В дверь вновь постучали, на этот раз это в самом деле оказался официант. Через минуту на столе стоял поднос с большим блюдом, накрытым куполообразной крышкой, и высокий изящный кофейник.
— Приятного вечера, — вежливо сказал он и, получив щедрые чаевые, вышел.
Владимир и Алла вновь остались наедине. Пройдя к столу, Бердников спросил:
— Поужинаешь со мной? — Он открыл крышку и вдохнул исходящий от еды запах петрушки и сладкого перца. Снова посмотрел на Аллу.
— Я поужинала, — коротко ответила она и, поняв, что больше ничего от него не добьётся, направилась к выходу, но не дойдя до двери замедлила шаг.
— Насчет Анны… — Алла повернулась в пол-оборота. — Я не шучу, Володя. В своей школе я ее видеть не желаю.
Бердников молчал. Мгновение она стояла неподвижно, а потом снова пошла к двери.
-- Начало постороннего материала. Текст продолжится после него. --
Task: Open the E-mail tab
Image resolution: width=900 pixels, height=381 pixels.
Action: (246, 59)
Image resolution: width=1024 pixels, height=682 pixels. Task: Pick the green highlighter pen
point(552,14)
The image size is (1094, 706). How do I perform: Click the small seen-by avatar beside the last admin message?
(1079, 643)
Двенадцать лет… Ровно столько она знала Аню. Двенадцать лет работы, побед и поражений. Двенадцать лет взлетов и падений. Золото чемпионата мира, восторг и слезы радости… А сейчас ей было все равно, что станет с этой девочкой дальше. Абсолютно все равно. Возможно, чуть позже она сможет что-нибудь почувствовать, но не сейчас.
— Алла, — позвал её Владимир, и она обернулась.
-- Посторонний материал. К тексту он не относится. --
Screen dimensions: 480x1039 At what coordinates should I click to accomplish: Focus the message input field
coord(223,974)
— Наша дочь поедет на Олимпиаду. Я тебе клянусь.
Ничего не ответив, Алла вышла из номера, бесшумно закрыв за собой дверь.
Москва, декабрь 2013 года
Игорь отпер дверь и, толкнув её рукой, пропустил Ринату в темный коридор квартиры. Рина зажгла свет в прихожей и обернулась. Игорь вносил их чемоданы, и она опустила взгляд на его руки — сильные, жилистые, с по-мужски широкими кистями и узловатыми пальцами. Она дождалась, пока он поставит вещи у стенки и захлопнет дверь, после чего сказала:
— Я хочу съездить в школу.
Игорь немного удивился, но спустя секунду с готовностью кивнул:
— Я переоденусь и поедем.
— Нет. — Рината покачала головой. — Я поеду одна.
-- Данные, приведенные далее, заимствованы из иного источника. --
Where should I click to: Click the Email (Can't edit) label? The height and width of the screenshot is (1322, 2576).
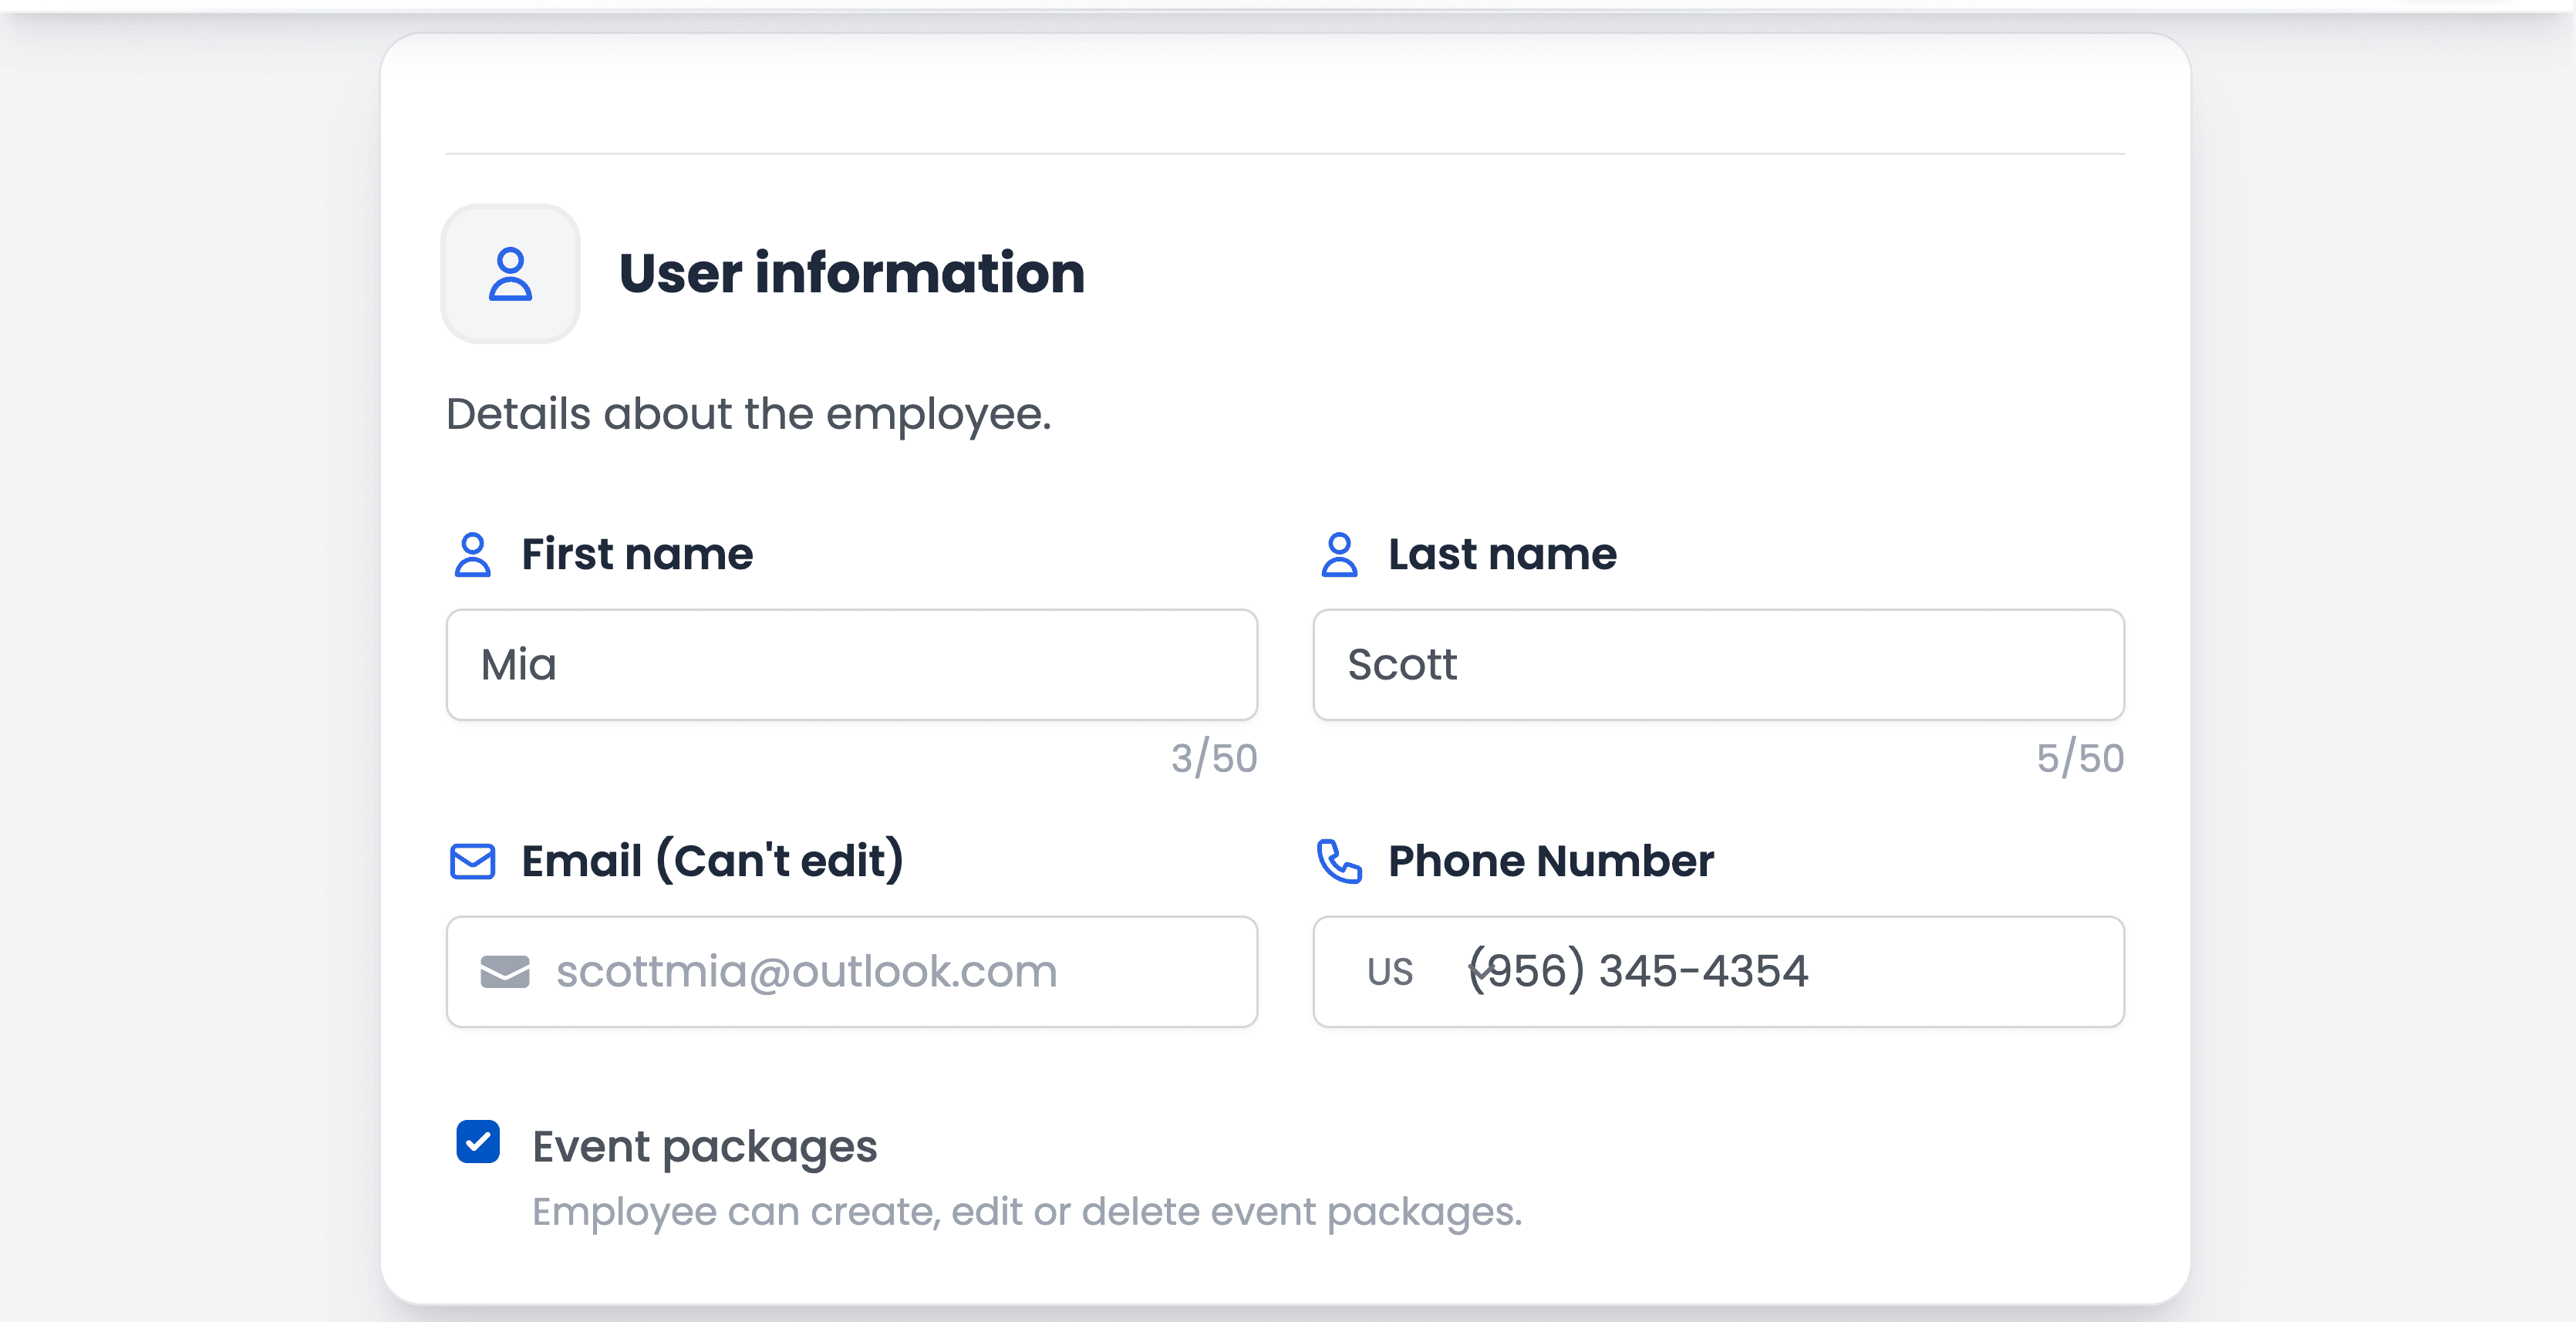coord(712,860)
Они посмотрели друг другу в глаза. Этот чемпионат дался им слишком тяжело, чтобы сейчас спорить о таких малостях, однако Игорь не мог не признать, что ему неприятно. Она снова отгораживается от него, прячется, снова уходит в свое темное подземелье, где места ему нет. В показательных выступлениях они не участвовали. Рината набила себе пару здоровенных синяков, стерла в кровь большой палец правой ноги, но это не смогло бы помешать им кататься. Их сняла Богославская, и Рина, к удивлению Игоря, даже не стала спорить. Она только пожала плечами и отвернулась, принимая это как данность. И хотя спина ее по-прежнему оставалась прямой, плечи расправленными, а подбородок гордо вздернутым, он чувствовал, что она разочарована, опустошена так же, как и он сам. Они вылетели в Москву первым же рейсом. Оставляя за окошком иллюминатора город, в котором так и не сбылись их мечты, они молчали — каждый о своем, но в сущности — об одном и том же. Игорь рассматривал Олимпийский парк, тающий внизу туманом не свершившегося волшебства, линию берега, мягко встречающегося с морем. Когда самолет поднялся выше облаков, он покосился на Рину. Отвернув голову, она смотрела куда-то в пространство, словно находилось вовсе не здесь, а где-то очень далеко, там, где не было ни этого города, ни полоски берега, ни облаков, ни его самого. Рукава ее черного вязаного свитера скрывали запястья, на смену усыпанному камушками платью пришли обычные синие джинсы. Тонкие пальчики безвольно лежали на коленках. На лице ее не было и намека на косметику, и кожа казалась совсем прозрачной, а на шее виднелись синие ниточки вен. Убранные в высокий хвост волосы удерживала разноцветная резинка с нелепыми розовыми и сиреневыми цветочками. Он подумал, что они будут бороться. Обязательно будут. Только с каждым разом делать это им было все труднее. Словно с самого того момента, как они встали в пару, какая-то неведомая сила препятствовала им, противилась их стремлениям, желаниям, мечтам.